I’ve had this post kicking around in draft form for a month, so FINALLY here’s a recap of the Brewbegin’s Brew Day on February 3, 2024.
Today we are brewing Lemon SMaSH IPA. That three-word moniker represents:
- Lemon: we will be adding lemon zest to the boil kettle for a kick of fresh citrus. We have an abundant crop of lemons from our backyard tree.
- SMaSH: in beer lingo, SMaSH is an acronym of Single Malt and Single Hop. Our malt today is Briess two-row barley. Our hop today is Mosaic.
- IPA: That’s an and acronym of India Pale Ale. From Beer Judge Certification Program, an American IPA is: “A decidedly hoppy and bitter, moderately strong American pale ale, showcasing modern American or New World hop varieties. The balance is hop-forward, with a clean fermentation profile, dryish finish, and clean, supporting malt allowing a creative range of hop character to shine through.”
The base recipe we are making today is a clone of Mai Tai from Alvarado Street Brewery. The More Beer kit is called Flamingos and Fronds. More Beer’s description says that: “While technically a SMaSH beer (single malt and single hop), this delicious west coast IPA has a surprisingly complex flavor and aroma profile that perfectly expresses the versatility of Mosaic® hops. Take a deep breath and let waves of passion fruit, mango, and lychee wash over you while sipping a pint of Flamingos & Fronds.”
Our variation on this beer adds lemon zest, which picks up those tropical fruit flavors and kicks it up a notch. We’ll also be adding half a cup of orange blossom honey at the end of the boil for additional fermentation sugar and a hint of flavor.

We are particularly fond of this recipe because less than six months after we started brewing, we entered our lemon IPA in our local More Beer’s monthly competition and took third place!

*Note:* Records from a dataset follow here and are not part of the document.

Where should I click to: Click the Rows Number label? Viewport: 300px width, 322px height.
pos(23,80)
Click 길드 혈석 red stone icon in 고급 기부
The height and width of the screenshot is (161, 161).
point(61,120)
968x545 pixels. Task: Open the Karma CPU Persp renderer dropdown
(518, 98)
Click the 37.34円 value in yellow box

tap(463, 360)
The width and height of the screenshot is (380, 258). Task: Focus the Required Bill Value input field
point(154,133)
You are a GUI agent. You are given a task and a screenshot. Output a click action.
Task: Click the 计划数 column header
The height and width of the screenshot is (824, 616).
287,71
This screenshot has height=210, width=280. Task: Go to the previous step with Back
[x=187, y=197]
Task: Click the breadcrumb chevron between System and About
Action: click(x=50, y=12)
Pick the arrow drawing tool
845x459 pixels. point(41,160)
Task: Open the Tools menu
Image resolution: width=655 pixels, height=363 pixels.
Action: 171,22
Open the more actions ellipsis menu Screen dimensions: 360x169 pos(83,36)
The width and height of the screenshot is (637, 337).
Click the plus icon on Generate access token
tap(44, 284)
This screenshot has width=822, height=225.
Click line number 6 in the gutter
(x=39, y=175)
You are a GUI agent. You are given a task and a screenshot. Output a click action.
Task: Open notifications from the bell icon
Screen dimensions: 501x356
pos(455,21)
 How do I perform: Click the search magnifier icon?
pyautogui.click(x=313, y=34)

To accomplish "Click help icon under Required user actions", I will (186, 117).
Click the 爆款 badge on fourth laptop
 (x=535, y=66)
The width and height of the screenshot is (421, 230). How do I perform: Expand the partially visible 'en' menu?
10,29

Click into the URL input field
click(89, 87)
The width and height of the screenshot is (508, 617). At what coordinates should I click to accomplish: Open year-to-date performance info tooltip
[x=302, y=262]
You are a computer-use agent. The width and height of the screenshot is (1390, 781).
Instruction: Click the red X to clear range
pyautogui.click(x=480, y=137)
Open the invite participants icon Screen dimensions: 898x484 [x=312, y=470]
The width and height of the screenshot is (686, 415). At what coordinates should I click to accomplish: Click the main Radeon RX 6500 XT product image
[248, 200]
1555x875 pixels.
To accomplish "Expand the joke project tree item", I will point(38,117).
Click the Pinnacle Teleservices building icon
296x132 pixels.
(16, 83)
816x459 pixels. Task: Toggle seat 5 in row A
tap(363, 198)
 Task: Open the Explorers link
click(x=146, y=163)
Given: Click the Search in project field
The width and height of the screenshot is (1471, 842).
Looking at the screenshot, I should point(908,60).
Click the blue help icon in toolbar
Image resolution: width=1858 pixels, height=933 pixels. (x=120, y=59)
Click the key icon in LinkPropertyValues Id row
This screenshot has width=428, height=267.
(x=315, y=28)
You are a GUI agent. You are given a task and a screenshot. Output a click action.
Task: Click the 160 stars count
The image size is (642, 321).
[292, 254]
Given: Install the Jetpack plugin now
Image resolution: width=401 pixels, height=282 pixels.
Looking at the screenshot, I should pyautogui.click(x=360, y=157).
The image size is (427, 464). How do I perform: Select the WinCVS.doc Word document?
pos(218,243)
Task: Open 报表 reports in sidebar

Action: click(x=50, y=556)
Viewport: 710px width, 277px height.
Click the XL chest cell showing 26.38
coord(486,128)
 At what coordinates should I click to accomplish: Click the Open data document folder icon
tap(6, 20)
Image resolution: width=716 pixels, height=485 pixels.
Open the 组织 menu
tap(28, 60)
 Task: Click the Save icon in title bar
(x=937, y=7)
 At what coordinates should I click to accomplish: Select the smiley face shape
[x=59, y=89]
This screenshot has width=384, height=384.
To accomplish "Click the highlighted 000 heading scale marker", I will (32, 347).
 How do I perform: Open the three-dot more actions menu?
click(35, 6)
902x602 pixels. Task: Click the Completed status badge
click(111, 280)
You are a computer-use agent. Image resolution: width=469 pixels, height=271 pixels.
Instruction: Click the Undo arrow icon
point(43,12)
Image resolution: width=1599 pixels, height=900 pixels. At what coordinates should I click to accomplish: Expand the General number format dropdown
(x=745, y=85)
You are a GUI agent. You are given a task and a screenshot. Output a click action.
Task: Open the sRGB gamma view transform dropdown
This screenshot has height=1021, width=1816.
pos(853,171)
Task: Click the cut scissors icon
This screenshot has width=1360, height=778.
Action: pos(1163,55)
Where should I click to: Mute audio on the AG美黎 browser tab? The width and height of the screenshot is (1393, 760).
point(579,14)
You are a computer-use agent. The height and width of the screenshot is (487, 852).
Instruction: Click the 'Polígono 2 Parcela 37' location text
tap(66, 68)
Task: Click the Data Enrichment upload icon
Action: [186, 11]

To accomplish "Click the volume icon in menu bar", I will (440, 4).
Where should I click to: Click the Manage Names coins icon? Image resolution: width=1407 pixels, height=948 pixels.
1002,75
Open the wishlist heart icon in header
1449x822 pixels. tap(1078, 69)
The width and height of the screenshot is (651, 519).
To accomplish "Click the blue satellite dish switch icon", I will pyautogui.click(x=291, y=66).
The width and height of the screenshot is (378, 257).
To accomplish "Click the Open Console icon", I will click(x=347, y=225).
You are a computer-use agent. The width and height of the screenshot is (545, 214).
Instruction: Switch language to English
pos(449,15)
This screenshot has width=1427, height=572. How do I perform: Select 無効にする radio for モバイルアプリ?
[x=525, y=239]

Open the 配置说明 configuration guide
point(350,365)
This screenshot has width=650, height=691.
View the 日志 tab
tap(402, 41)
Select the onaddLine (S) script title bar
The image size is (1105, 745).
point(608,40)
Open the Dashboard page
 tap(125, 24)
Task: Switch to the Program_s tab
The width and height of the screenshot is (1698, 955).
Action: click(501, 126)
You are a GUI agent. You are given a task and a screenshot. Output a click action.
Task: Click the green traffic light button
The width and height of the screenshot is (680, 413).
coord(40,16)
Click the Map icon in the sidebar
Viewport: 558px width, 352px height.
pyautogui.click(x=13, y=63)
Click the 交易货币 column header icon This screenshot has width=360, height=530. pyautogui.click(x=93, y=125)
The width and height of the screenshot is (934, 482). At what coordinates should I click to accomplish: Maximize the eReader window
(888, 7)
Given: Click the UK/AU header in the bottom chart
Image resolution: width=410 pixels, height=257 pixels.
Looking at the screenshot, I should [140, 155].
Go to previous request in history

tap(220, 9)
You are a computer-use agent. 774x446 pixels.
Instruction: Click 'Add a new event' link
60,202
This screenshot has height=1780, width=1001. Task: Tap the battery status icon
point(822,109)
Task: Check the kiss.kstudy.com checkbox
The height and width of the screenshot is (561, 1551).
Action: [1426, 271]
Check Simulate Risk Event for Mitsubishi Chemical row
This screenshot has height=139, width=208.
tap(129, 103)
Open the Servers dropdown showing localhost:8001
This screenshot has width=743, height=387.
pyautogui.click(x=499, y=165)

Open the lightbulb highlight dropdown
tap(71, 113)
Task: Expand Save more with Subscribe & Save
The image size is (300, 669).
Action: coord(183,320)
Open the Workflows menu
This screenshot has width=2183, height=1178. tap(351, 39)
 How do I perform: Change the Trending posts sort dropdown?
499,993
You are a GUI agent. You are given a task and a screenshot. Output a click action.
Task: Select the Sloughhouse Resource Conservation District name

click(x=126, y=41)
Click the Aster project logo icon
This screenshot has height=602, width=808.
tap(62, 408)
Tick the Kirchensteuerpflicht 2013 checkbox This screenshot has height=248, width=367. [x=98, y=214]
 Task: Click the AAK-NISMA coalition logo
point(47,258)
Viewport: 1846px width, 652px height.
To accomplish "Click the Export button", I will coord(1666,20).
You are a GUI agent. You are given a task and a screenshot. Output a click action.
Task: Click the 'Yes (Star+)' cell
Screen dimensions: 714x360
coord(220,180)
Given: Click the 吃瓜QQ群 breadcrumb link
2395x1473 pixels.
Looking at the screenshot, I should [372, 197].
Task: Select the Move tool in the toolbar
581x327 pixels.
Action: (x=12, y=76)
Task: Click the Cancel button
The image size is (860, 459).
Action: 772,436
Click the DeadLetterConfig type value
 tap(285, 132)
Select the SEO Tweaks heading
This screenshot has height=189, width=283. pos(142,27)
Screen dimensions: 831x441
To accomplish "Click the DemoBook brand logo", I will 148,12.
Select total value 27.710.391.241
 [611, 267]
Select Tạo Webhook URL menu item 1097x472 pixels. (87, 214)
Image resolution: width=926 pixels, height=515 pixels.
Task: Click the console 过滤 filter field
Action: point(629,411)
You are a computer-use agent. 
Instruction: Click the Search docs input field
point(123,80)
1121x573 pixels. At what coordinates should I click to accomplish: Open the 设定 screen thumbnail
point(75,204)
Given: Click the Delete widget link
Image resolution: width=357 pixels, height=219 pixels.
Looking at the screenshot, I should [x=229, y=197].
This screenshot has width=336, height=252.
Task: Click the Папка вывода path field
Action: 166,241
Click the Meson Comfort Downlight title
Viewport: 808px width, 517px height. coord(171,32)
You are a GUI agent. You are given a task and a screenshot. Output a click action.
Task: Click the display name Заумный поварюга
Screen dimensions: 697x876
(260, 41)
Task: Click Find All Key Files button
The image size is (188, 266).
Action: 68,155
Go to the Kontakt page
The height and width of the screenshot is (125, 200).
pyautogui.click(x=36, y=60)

We are particularly fond of this recipe because less than six months after we started brewing, we entered our lemon IPA in our local More Beer’s monthly competition and took third place!
[If you’re homebrewing to save money, the quick math here is that Mai Tai is currently $17.20 for a 4-pack, which is half a gallon. Five gallons then, is $172.00, plus tax. The More Beer kit is currently $39.99, plus the yeast, plus tax, for a five gallon yield.]
When we first brewed Flamingos and Fronds, we used liquid malt extract, but today we are brewing all-grain. For an all-grain process, the four basic steps are:
Mash – Extracts the sugars from the malted grains. Here we steep the malted grains in hot water, kind of like making oatmeal. We’re doing the mash today in the Grainfather. This results in a sweet wort.


Boil – After removing the spent grains from the sweet wort, the wort is boiled to concentrate the sugars. Hops and other flavors are added during the boil for bitterness and flavor.
Fermentation – The wort is cooled to a temperature favorable to the yeast and transferred to a sanitized fermentation vessel. We add the yeast and let those little critters do their thing.

Conditioning/Packaging – The wort becomes beer during fermentation, but that beer is not fizzy yet! After fermentation, the beer is moved to a keg to carbonate with direct application of CO2, or moved to bottles with additional sugar so that the residual yeast can complete the carbonation process for you.
There are a whole host of mini-steps within those four basic steps, and future posts might get far out into the weeds of the brewing process.
A brew day includes the first two steps – mashing and boiling – plus cooling the wort and moving it to the fermentation vessel and adding the yeast. Fermentation might begin on brew day and will continue for several days thereafter. For a typical brew day, plan for as little as three hours (with some advance prep and clean-as-you go) up to six hours (for longer boils or complicated clean-up). There are periods of intense brewing activity and periods of downtime during the process.